In the Code of Judicial Conduct, under Rule 2.13 titled "Administrative Appointments," a judge in making appointments has to exercise the appointment with impartiality and on the basis of merit. Randomly requiring everyone to do PCRAs, particularly those who don't do PCRAs, seems to violate that rule. In the administrative appointment rules, there are prohibitions about appointing lawyers who have made contributions to a judge's campaign. But, the rule is defective in that there is no rule about giving lawyers appointments when they don't want them or the lawyers are already handling a substantial number of indigent defense appointments. That, unfortunately, is a major omission in the rule. But, there are other rules that perhaps would be violated. For instance, Rule 1.1 requires a judge to uphold confidence in the judiciary. Rule 2.2, requires a judge to uphold the laws, fairly and impartially. Rule 2.3 forbids harassment by judicial officers. Rule 2.6 requires giving every person the right to be heard.
The problem by forcing lawyers who don't want PCRAs to accept them because they are on the general appointment list with the implied threat that then you don't get any court appointments at all, the above rules may be violated.
The consequences to lawyers can be severe. As a result of being forced to participate with inadequate pay, the work product might not be good or a person might not get the best representation. Just looking at the number of Finley letters which the lawyer is filing stating there are no issues.

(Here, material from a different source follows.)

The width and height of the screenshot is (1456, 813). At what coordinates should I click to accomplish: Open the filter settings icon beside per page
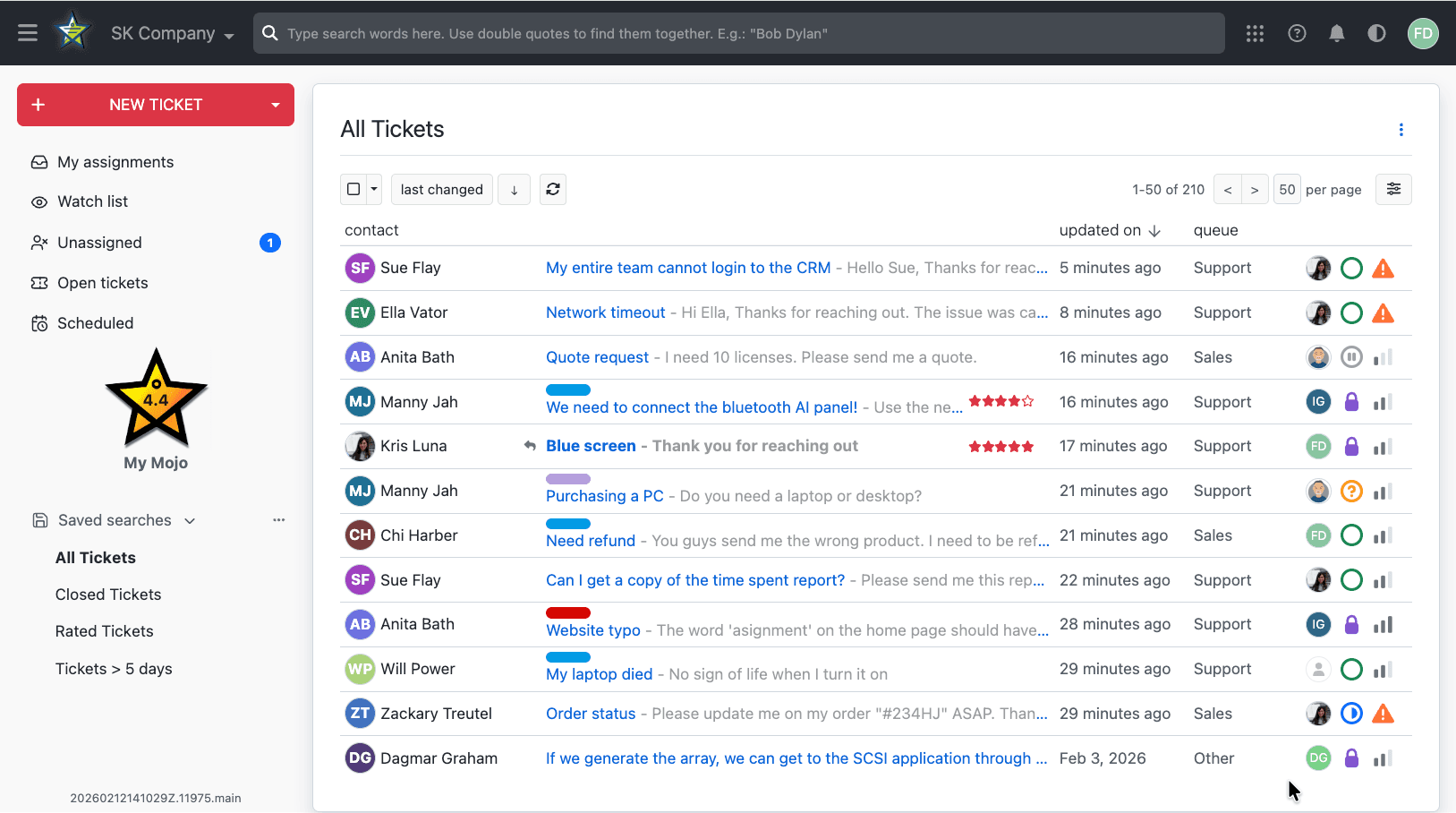(x=1393, y=189)
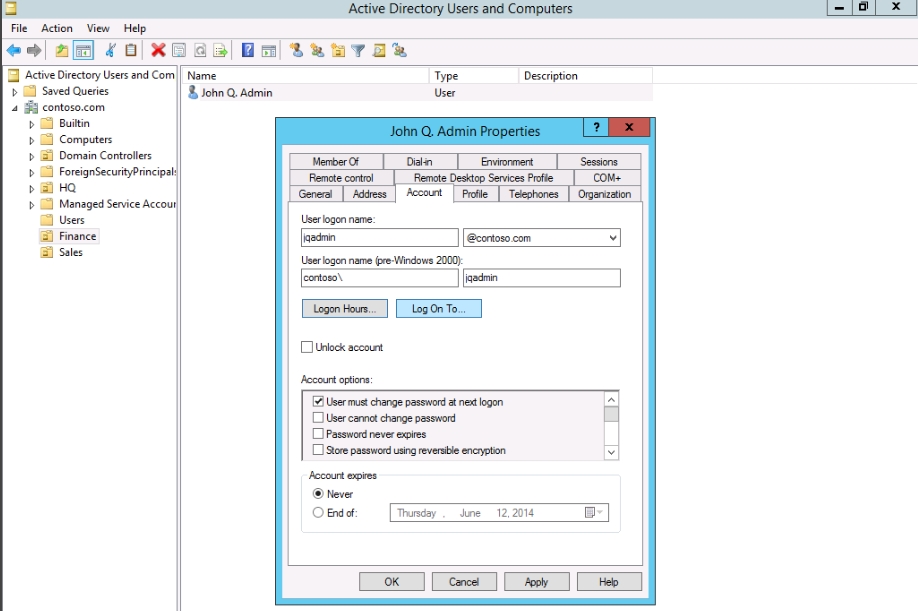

This by itself suggests that there may be some problems with the current PCRA appointments. Of course, the court system doesn't care, because it has been a numbers game.
The court system once used to respect the knowledge and scholarship and experience of a judge. Now, those judges who get the highest approval are those who move the most number of cases. In other words, in Philadelphia and perhaps many jurisdictions it's a numbers game now. Whether the numbers reflect fairness or not is of no concern to the system. If a judge has high disposition numbers, they are the hero within the judicial system. The PCRA is just another example. While forcing everybody to take them, they're off the list and if the people don't get good representation, who cares. Let the person then try to deal with that later. Or if the lawyer can't handle it because he's already said he's too busy and then loses his law license or receives public discipline or private discipline, that's their problem.
It's not a good system and it shouldn't be done that way. It's really time to revamp all the court-appointed systems in Pennsylvania. First and foremost, the counties should no longer have to fund indigent defense. That's one of the biggest problems. Funding should come statewide. Second, there should be a uniform court-appointed system and not this hodge podge system where each county has different systems and different rates, etc. Third, there has to be a great increase in payment. If the people are going to be arrested and the public wants people to have to go to trial, then the public has to be willing to pay for it. The court system and the Pennsylvania Supreme Court have to do something about this hodge podge and disgraceful system. The legacy of Gideon, the famous Supreme Court case on the right to counsel in felony trials really no longer exists in Pennsylvania. It's honored in the breach and in name only.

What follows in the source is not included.